| YOUR OBJECTIVE |
Output every entry exactly, without any pictures.

____ EXERCISE MATERIALS

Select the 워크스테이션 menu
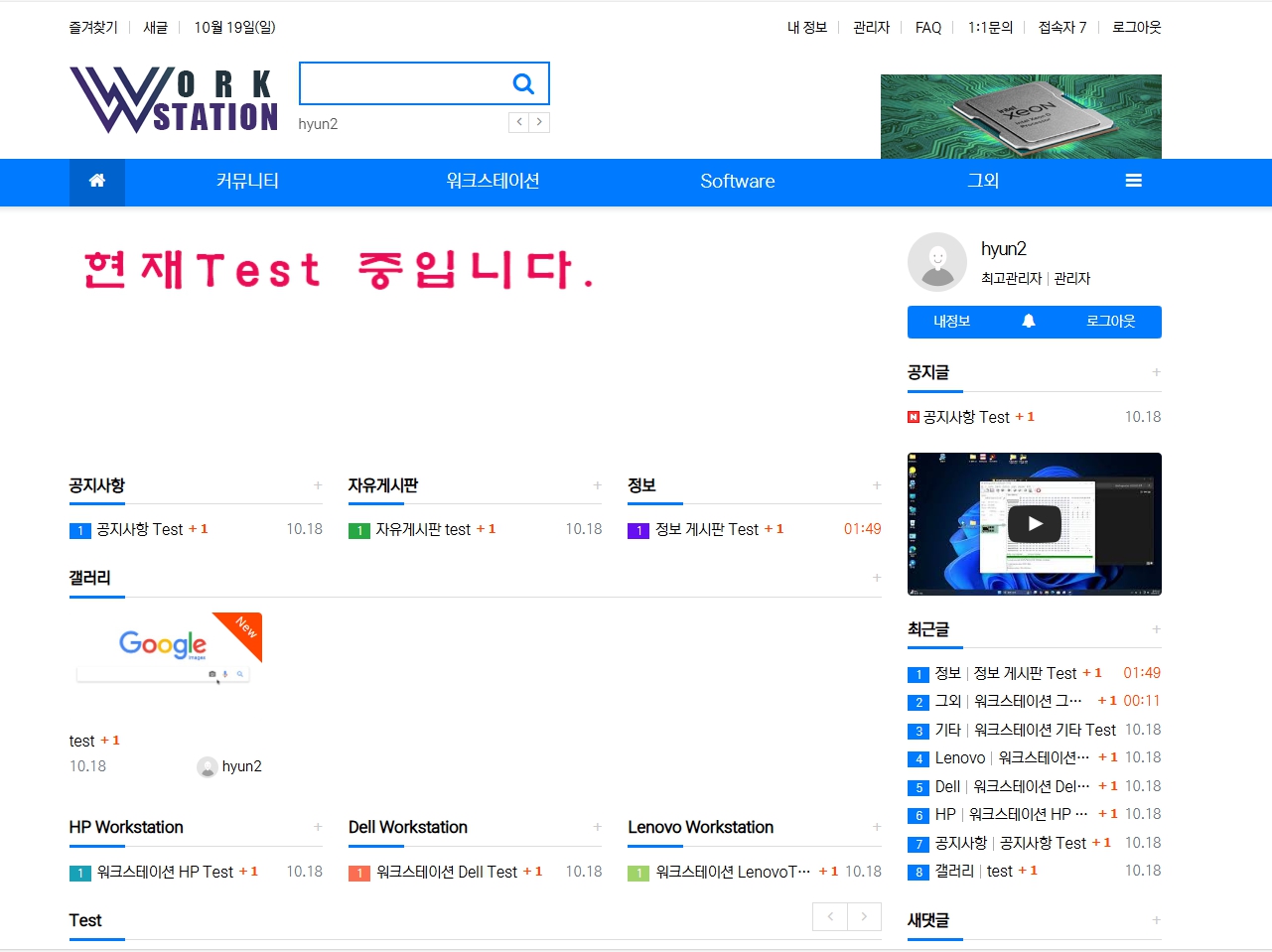 [x=493, y=181]
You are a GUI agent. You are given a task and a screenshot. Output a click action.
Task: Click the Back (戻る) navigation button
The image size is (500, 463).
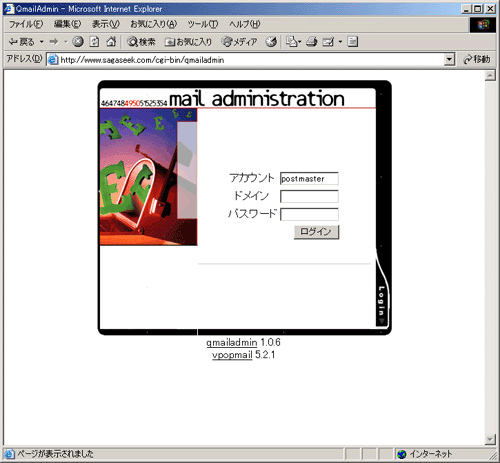coord(21,42)
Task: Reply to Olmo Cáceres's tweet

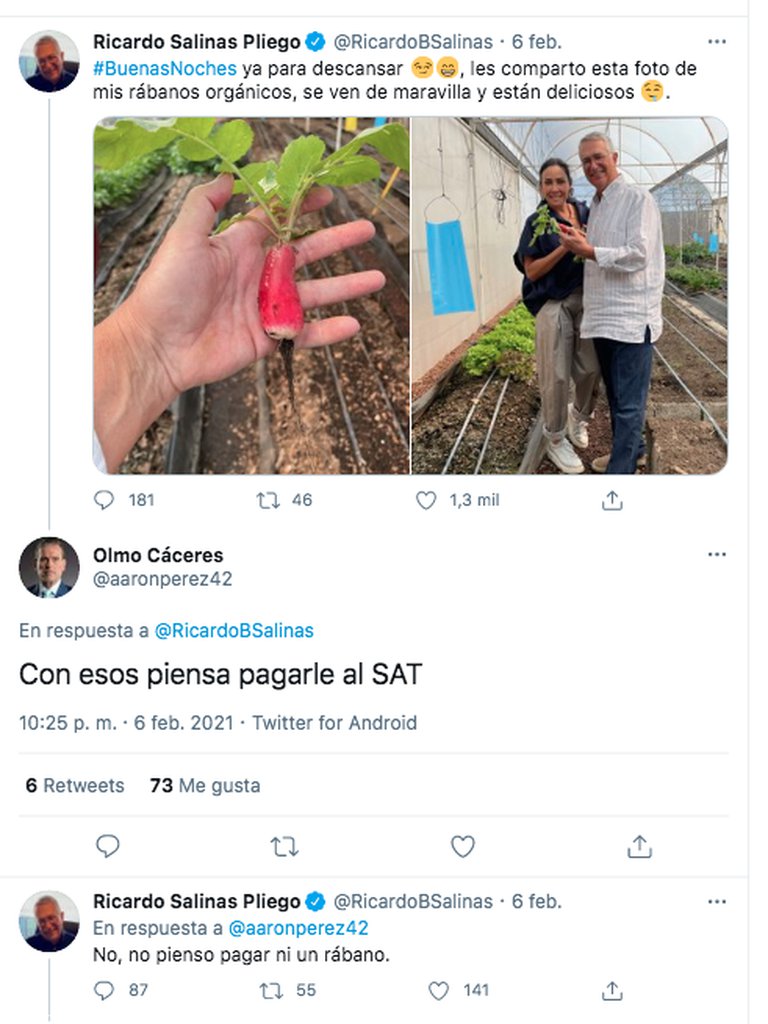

________

| RESULT |
Select the 워크스테이션 menu
 [x=493, y=181]
You are a GUI agent. You are given a task and a screenshot. Output a click action.
Task: Click the Back (戻る) navigation button
The image size is (500, 463).
coord(21,42)
Task: Reply to Olmo Cáceres's tweet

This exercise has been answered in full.